Try it: Omit the images and retype the records verbatim.
[[ Data for this task open ]]
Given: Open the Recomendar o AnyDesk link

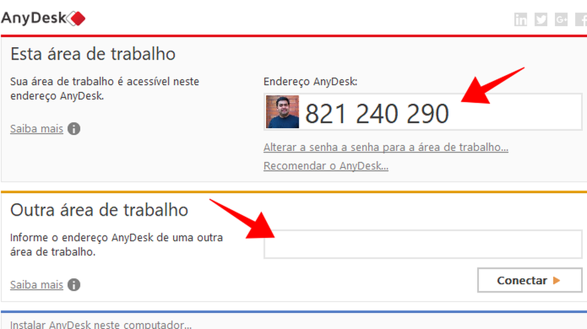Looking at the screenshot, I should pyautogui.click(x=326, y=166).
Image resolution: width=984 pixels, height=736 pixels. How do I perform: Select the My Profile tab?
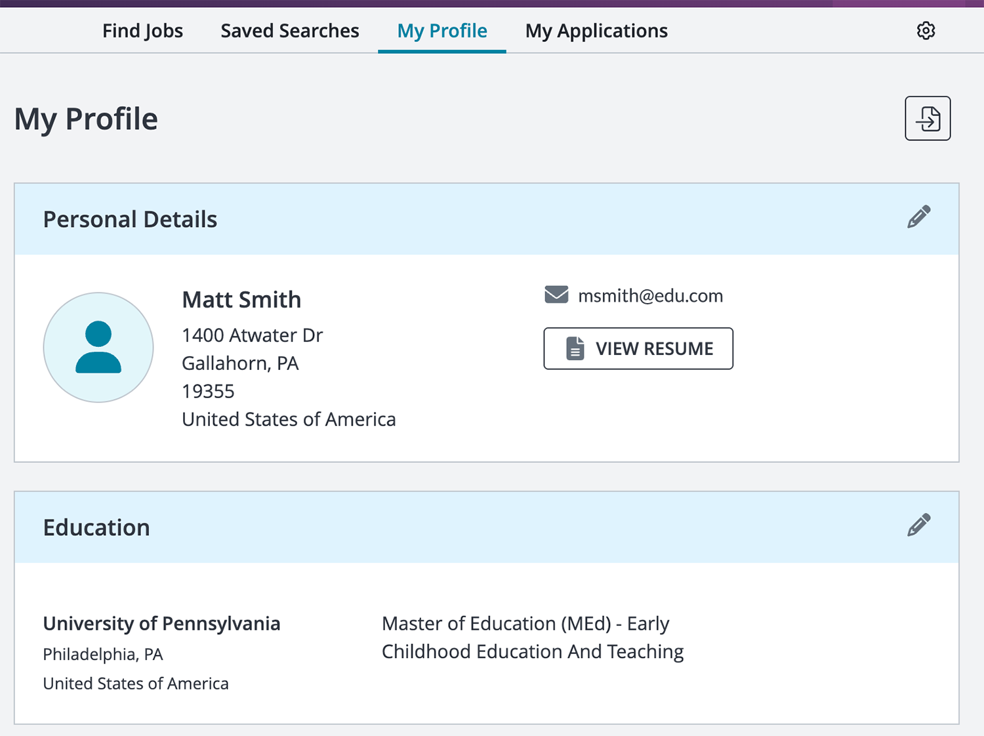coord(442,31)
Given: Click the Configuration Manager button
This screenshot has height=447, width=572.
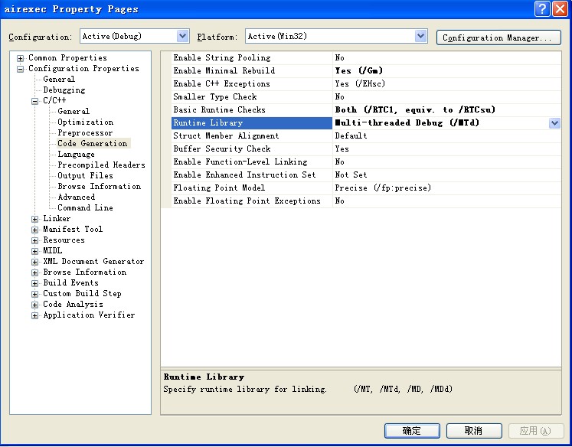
[[ Data for this task closed ]]
Output below:
Given: Open the Recomendar o AnyDesk link

Looking at the screenshot, I should pyautogui.click(x=326, y=166).
Image resolution: width=984 pixels, height=736 pixels. How do I perform: Select the My Profile tab?
coord(442,31)
Given: Click the Configuration Manager button
This screenshot has height=447, width=572.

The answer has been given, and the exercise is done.